Franchini S, Sorbi C, Linciano P, Brasili L, Tait A
Pharmazie. 2019 Mar 1;74(3):131-135. doi: 10.1691/ph.2019.8878.
Propranolol is a popular β adrenergic antagonists that, together with pindolol, binds also to serotoninergic receptors, namely 5-HT. In this work the rigidification of the propranolol structure by locking its hydroxyl group within a 1,3-dioxolane ring was investigated. Constrained derivatives of propranolol were synthesized, fully characterized and tested for their affinity at β-adrenoreceptors and 5-HT receptors using radioligand binding assay. The constrained derivatives were inactive, as expected, at β adrenergic receptors. Although less expected, these derivatives failed to bind also to 5-HT receptors. The rigidification of propranolol is detrimental for 5-HTR activity.

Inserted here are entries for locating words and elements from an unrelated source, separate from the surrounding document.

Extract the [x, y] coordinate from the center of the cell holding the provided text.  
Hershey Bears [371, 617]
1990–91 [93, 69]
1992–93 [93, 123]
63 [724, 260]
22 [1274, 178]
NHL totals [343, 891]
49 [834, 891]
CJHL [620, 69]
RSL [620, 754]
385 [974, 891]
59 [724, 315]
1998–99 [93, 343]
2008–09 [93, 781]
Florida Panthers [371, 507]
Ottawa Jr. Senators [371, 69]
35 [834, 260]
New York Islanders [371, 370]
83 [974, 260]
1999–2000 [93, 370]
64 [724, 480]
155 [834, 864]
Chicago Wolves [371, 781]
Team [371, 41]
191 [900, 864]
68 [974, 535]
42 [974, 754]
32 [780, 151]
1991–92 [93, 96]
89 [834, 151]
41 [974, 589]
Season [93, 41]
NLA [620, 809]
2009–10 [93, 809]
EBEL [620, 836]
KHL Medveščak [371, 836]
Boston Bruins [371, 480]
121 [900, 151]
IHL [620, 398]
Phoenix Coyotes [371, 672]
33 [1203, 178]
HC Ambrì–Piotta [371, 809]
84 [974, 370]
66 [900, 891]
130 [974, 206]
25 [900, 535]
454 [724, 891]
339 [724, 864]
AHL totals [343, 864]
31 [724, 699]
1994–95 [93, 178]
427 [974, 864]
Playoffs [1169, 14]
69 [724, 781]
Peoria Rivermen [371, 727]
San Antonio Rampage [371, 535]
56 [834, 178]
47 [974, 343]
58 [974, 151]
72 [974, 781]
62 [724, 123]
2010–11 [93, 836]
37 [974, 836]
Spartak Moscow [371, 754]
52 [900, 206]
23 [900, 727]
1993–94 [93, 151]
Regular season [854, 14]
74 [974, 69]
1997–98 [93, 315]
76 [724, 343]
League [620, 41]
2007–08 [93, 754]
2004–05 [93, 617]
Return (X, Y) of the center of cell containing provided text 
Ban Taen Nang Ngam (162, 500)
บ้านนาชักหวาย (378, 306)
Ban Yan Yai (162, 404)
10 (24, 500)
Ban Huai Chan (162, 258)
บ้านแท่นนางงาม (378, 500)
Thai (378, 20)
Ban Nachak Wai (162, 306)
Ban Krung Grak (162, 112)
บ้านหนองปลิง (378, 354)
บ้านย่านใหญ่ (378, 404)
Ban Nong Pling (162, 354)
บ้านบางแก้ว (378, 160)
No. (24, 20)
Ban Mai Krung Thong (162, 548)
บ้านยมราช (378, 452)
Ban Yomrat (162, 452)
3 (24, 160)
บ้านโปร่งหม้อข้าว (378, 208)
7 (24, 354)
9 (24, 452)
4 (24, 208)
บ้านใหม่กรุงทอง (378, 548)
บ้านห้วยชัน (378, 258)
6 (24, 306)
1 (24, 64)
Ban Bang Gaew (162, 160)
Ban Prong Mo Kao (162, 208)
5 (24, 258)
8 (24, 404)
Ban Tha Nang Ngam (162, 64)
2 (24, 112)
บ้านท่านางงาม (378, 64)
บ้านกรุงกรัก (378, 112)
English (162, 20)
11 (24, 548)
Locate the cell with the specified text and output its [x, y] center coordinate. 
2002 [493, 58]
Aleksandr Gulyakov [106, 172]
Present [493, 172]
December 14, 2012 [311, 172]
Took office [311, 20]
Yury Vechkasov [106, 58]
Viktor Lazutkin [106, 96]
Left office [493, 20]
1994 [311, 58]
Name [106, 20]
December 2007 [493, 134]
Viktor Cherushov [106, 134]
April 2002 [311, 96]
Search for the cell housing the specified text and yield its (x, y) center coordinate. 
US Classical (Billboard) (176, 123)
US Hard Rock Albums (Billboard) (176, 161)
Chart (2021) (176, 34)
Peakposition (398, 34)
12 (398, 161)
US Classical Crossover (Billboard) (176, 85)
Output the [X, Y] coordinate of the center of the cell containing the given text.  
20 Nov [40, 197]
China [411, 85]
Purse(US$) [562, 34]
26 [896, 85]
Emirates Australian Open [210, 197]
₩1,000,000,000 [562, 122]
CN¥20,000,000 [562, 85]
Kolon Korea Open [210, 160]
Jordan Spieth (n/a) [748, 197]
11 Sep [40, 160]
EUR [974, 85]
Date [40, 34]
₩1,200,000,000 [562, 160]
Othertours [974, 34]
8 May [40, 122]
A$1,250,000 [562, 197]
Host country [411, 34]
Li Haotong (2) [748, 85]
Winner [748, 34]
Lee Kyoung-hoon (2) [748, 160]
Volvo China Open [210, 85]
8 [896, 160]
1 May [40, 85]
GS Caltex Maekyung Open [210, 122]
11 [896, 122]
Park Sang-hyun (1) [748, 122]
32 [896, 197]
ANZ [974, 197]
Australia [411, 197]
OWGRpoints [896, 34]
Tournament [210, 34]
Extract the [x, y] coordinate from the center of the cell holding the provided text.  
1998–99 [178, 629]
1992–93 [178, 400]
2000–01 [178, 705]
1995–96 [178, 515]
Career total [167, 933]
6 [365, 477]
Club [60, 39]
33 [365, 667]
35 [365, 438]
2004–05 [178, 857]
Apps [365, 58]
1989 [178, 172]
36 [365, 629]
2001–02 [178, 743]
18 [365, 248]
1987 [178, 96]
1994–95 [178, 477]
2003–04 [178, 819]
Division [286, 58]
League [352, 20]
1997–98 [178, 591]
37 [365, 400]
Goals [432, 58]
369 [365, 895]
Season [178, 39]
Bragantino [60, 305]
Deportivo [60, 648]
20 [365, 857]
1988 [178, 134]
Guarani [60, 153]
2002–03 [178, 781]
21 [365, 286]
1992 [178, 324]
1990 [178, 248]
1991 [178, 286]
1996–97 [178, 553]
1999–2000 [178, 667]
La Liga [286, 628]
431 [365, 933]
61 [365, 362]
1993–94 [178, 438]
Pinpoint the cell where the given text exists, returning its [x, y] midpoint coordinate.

普萘洛尔是一种常见的β肾上腺素能拮抗剂,它与吲哚洛尔一起,也能与血清素能受体即5-羟色胺(5-HT)结合。在这项研究中,我们通过将普萘洛尔的羟基锁定在1,3 -二氧戊环中来研究其结构的刚性化。合成了普萘洛尔的受限衍生物,对其进行了全面表征,并使用放射性配体结合试验检测了它们对β -肾上腺素能受体和5-羟色胺受体的亲和力。不出所料,这些受限衍生物在β肾上腺素能受体上无活性。尽管不太出人意料,但这些衍生物也未能与5-羟色胺受体结合。普萘洛尔的刚性化对5-羟色胺受体活性有害。